Much of Wednesday's discussion centered on defining the purpose of the Rotunda space and whether the monument amounts to an honoring or endorsement of Davis. Commission chair Steve Collins, who voted to retain the likeness in heart of the Capitol, told reporters the Lincoln and Davis statues point to an important historical tension.
"The fact that the president of the United States and the president of the Confederacy were born in Kentucky, even though they moved to other places, illustrates this dichotomy, illustrates the division that many Kentucky families felt, many Kentucky communities felt, and continue to feel," he said.
But Raoul Cunningham with the Kentucky NAACP finds flaws in that reasoning, adding, "I agree that there needs to be education, but I don't think you need a statue of Hitler in the State Capitol to discuss the ills of Nazism or the Holocaust. You don't need a statue to discuss what history should be or educational values."

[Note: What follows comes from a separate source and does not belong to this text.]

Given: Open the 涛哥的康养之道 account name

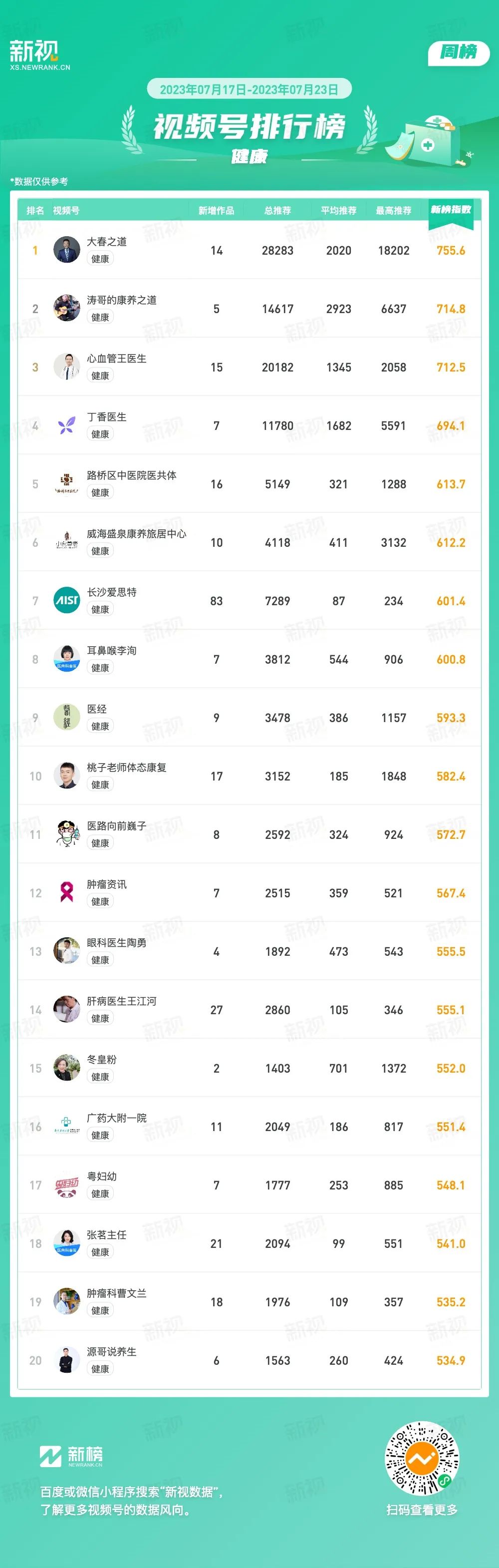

Of the roughly 3,000 comments the commission received about 1,800 supported maintaining the statute while 1,225 urged members to find another location or do away with the monument.
Next on the commission's docket will be appointing a committee to craft new educational materials to place in the Rotunda. No timeline has been set.
Though the commission made its call Wednesday, the debate is unlikely to end there. While the statues and their placement fall under the jurisdiction of the commission, Cunningham says the battle could shift to the legislature.
"We will evaluate and make a decision if we will go to the General Assembly to get a state statute to get it removed," he says. "We are encouraged that both candidates for governor have indicated that they would support removing. So I don't think the issue is over."
As for whether it’s possible to override the commission’s vote, Chairman Collins suggests there are multiple ways, saying, "You certainly have legislation, you have executive orders, and you have judicial decisions and orders. And they would supersede anything that's done by a commission."
Prior to voting, commissioners reviewed a number of comments on the statue from lawmakers, churches, historians, organizations, and citizens.